食のチカラ

食にまつわる基本心得 3か条

病状や治療内容によっては、食事に関して主治医の判断が必要な場合があります。
適切な食事・栄養については、主治医とよく相談してください。

「治療の第一歩」ともいわれる「食べること」をしっかりと実践していくための心構えや準備について伺いました。肺がんの診断を受けたらすぐに、本人はもちろん家族にも知っておいていただきたい内容を、3か条にまとめています。

川口美喜子先生

監修:川口美喜子先生
大妻女子大学・大妻女子短期大学部 家政学部 食物学科 教授。管理栄養士(医学博士)。著書に「がん専任栄養士が患者さんの声を聞いてつくった73の食事レシピ」(医学書院)。

その1.診断時から考えたい、栄養のこと

肺がんの告知を受けると、誰でも動揺するのは当然のこと。治療はもちろん、お金や仕事、家族や生活のことなどで頭がいっぱいになり、気持ちが落ち込んで「食べること」がおろそかになってしまいがちです。肺がん患者さんの中には喉がつかえる症状があり、診察を受ける前から気づかぬうちに食べる量が減ってきたという人も少なくありません。そのため、治療の前に既に体重が減り、栄養状態も悪くなっていることが多いのです。

しかし、肺がんの治療には体力勝負の側面があります。しっかり治療を受けるためには、少しでも栄養状態をよくし、体の基礎力を高めておくことが大切です。そこで、告知を受けたらまずは「しっかり栄養を摂ること」を考えていただきたいのです。食べることから「治療の第一歩」が始まっていると言っても過言ではないでしょう。

医学的な治療はお医者さんが、ケアは看護師さんがやってくれます。でも、自分の体は自分でないとつくれません。すなわち食べること、栄養を摂ることなのです。

その2.手軽にしっかり「食べられる環境」を整えよう

肺がんの治療を受け始めると、多くの場合、様々な副作用に見舞われることがあります。体力があれば、副作用の影響を減らすことができますが、完全に避けることは難しいと言われています。
そんな副作用に負けず、しっかり食べて体を整えるために「食の環境」づくりが大切です。「食べること」で病気と闘うことは、自分自身とご家族にしかできません。手術や入院などが始まる前に、「できるだけ手をかけずにしっかりと食べられる環境」を整えましょう。

簡単に作れるメニューを開発する

気分が優れないときでも「あれなら作れる」「あれなら食べられる」という簡単で栄養を摂りやすいメニューや献立を覚えておきましょう。缶詰や半調理品などを常備しておくと安心です。

楽に調理できる調理器具を揃える

調理機材を賢く活用しましょう。スープを作るミキサーやみじん切りがあっというまにできるフードプロセッサー、電子レンジ調理ができるスチーマーなど、気分が優れないときなどに重宝します。

家族の協力体制を整える

家族で分担して食事を準備できるよう、トレーニングしておきましょう。一緒に買い物に行ってお店や商品の場所を伝えておく、家族に簡単に作れる料理を覚えてもらうなど、準備をしておくと、協力してもらいやすくなります。

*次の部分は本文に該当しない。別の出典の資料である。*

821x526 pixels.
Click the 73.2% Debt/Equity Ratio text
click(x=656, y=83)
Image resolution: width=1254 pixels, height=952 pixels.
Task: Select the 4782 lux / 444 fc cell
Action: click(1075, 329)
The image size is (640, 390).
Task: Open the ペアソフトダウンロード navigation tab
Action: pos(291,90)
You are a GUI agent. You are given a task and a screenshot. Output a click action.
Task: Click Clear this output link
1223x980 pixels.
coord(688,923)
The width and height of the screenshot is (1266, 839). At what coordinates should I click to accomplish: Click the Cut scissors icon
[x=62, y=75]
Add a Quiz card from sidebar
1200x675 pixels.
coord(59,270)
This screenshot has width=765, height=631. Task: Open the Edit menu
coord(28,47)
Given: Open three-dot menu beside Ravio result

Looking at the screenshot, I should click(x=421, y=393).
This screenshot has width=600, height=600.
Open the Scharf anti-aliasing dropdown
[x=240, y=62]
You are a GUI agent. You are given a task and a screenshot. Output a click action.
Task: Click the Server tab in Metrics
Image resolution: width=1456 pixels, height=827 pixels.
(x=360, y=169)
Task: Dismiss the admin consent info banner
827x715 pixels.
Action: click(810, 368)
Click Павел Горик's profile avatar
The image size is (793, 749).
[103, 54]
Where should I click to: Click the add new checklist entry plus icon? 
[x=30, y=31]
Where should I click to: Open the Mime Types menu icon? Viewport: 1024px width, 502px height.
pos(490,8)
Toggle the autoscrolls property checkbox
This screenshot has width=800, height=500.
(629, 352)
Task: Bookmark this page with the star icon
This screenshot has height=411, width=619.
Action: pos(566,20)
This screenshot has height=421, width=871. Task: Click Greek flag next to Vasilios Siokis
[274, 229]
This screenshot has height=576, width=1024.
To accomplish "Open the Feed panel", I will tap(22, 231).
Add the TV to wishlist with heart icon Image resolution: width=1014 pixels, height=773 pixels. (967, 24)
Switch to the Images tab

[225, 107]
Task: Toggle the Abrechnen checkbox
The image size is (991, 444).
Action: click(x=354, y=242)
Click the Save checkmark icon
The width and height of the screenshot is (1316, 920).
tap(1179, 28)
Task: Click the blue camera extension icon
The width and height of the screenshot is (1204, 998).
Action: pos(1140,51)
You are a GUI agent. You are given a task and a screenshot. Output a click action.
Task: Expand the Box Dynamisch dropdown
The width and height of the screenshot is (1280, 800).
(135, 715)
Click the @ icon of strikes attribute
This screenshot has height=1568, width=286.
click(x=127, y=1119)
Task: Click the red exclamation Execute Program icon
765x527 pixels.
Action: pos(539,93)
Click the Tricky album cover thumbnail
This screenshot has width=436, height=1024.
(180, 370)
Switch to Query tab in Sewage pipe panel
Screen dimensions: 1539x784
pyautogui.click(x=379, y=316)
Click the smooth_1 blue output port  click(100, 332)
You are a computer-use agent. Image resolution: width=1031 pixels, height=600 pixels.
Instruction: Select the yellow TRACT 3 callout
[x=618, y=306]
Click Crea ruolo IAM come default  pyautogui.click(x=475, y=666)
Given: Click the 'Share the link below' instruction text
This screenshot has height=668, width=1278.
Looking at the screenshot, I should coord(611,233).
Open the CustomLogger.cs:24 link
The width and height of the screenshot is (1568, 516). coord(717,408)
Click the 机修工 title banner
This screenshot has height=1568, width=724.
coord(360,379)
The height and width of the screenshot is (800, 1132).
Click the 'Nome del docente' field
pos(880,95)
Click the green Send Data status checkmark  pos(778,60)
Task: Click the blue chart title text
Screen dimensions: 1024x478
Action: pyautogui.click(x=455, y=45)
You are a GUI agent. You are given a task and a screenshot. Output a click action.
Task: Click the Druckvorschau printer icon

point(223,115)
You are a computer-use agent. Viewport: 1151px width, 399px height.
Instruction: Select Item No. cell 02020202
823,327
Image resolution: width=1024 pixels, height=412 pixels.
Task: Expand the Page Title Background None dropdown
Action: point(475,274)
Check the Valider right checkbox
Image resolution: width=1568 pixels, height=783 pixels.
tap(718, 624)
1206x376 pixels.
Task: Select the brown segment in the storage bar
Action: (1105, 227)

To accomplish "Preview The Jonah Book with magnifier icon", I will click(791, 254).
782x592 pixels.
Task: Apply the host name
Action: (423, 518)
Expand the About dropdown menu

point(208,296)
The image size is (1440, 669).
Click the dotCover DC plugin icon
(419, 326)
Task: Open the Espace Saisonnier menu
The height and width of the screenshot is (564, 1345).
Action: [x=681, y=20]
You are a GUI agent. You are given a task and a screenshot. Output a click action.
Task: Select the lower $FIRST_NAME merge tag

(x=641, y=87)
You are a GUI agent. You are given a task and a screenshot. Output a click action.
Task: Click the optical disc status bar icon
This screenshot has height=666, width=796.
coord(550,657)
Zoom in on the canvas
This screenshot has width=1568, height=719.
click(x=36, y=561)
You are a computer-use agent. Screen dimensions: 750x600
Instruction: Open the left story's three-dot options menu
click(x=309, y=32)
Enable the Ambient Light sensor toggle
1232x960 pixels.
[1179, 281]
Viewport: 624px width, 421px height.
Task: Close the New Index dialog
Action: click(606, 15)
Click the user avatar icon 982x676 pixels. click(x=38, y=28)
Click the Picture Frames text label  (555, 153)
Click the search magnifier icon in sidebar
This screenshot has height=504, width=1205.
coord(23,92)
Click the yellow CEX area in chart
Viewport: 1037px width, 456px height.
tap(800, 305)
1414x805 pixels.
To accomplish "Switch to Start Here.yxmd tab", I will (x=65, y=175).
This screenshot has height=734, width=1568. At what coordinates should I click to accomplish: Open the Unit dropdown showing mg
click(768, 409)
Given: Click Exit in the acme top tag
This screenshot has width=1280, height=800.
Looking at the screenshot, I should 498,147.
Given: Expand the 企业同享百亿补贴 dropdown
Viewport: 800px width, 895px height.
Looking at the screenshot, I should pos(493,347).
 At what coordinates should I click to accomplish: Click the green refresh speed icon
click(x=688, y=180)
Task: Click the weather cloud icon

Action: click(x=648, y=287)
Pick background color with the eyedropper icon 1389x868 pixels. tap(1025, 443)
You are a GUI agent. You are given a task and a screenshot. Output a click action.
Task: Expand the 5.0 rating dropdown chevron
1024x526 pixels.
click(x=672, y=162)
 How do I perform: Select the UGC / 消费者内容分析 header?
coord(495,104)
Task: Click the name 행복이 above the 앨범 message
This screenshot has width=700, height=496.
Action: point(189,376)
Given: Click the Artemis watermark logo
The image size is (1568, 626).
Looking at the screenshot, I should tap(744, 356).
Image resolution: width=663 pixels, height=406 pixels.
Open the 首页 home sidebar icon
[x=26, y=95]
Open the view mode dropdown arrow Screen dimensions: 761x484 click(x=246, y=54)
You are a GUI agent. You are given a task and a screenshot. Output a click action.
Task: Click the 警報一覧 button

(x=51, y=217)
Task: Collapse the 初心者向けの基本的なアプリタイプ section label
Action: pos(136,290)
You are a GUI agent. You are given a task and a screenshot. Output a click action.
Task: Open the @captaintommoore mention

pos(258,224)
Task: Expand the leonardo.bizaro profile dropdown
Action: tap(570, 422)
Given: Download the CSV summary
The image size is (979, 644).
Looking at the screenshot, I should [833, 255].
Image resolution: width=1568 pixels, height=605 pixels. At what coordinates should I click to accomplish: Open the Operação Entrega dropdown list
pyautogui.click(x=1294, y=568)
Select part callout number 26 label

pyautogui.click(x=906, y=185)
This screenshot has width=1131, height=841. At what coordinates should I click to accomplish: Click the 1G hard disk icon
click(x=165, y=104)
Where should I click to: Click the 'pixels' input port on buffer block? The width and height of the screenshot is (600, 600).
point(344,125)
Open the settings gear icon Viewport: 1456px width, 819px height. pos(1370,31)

その3.「食べる」目安は、エネルギー総量とたんぱく質

病気になって食べることに問題を抱えるようになると、体重が減り、同時に体力も低下していきます。時々「食べているのに、どんどん体重が減るの」とおっしゃる患者さんもいますが、食べているのは「そうめん」「トマト」というんですね。それでは、食べても痩せるのは当然のこと。食べるのなら、体重と体力を落とさないよう、特に次の3点を意識しましょう。

1日分の総カロリーを落とさない

体重が50kgで50歳の方の場合、体重を落とさないためには1000〜1500kcalが必要になります。もし炎症や吐き気などで、1食分をしっかり食べるのが難しい場合は、間食をこまめに取り入れるなどして「1日分のカロリー」で考えればOKです。

たんぱく質をしっかりと摂る

カロリーをしっかり摂るといっても炭水化物などに栄養が偏るのはよくありません。食事のバランスを考えて献立を組み立てることが大切です。中でも意識して摂りたいのが、体力を支える血液や筋肉の原料になる「たんぱく質」です。肉や魚のこってりした料理が苦手になる人が多いので、調理法や味付けに工夫したり、卵や豆腐などで代用したりするとよいでしょう。

栄養剤で栄養を賢く補給

食欲のない中でしっかりと食事を摂るのは案外難しいもの。でも、それがストレスになっては本末転倒です。そこで活用したいのが「栄養剤」。カロリーや各種栄養素などを上手に補給し、食べる負担を減らしてくれます。最近はゼリータイプや甘くないものなども登場し、味にもバリエーションが増えてきているので、好みのものを探してみましょう。